[Work required]
An exact repeat is needed of the lines from the one with "Task: Open seat map for UA 1805" through the last line of the data below. Please omit the pictures.

[Records]
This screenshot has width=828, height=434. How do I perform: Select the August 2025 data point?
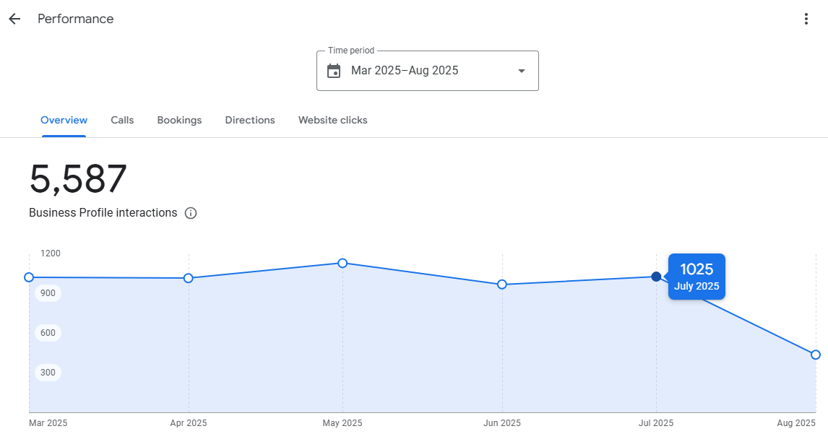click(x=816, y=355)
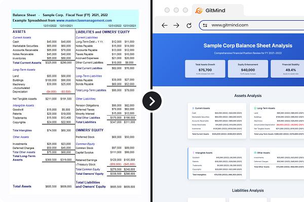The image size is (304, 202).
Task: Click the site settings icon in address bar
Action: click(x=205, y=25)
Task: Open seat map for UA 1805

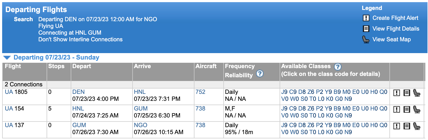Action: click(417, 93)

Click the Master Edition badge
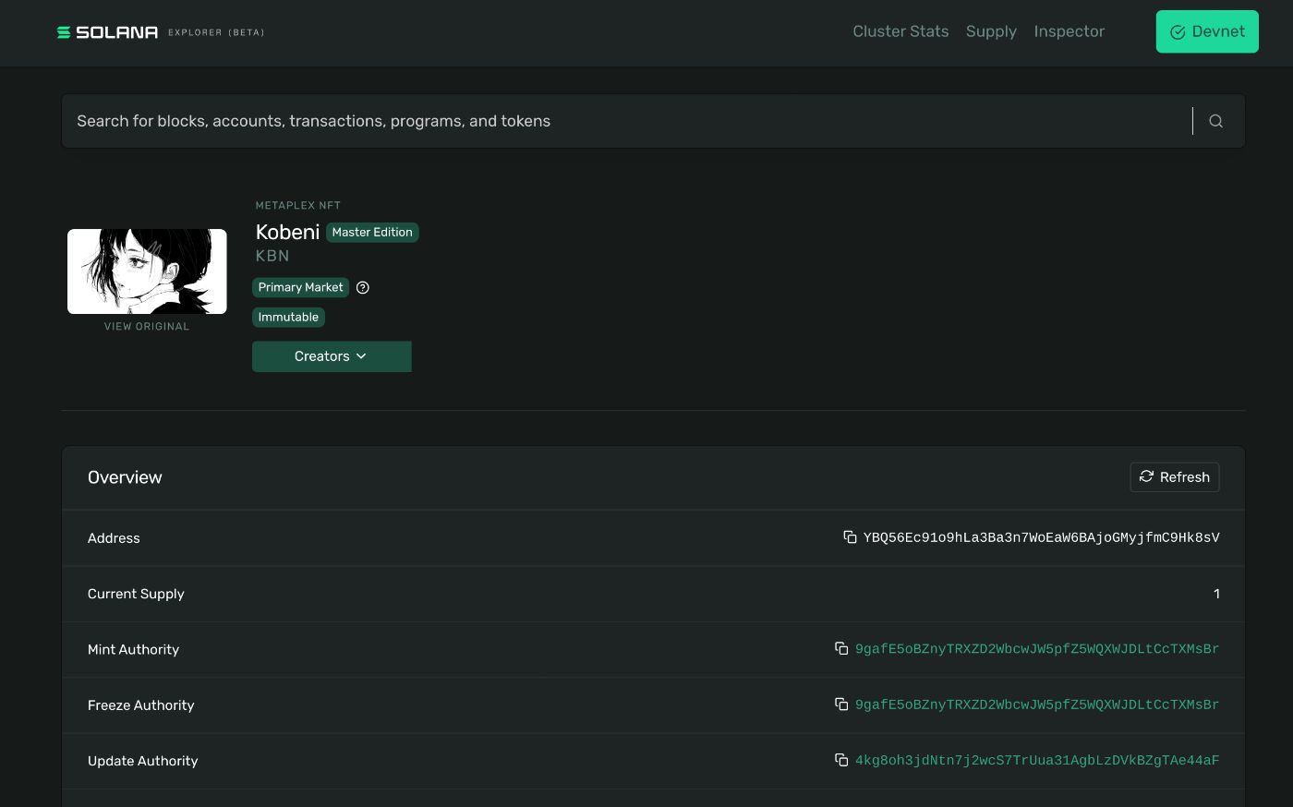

[Written solution]
Task: Open seat map for UA 1805

Action: click(417, 93)

Click the Master Edition badge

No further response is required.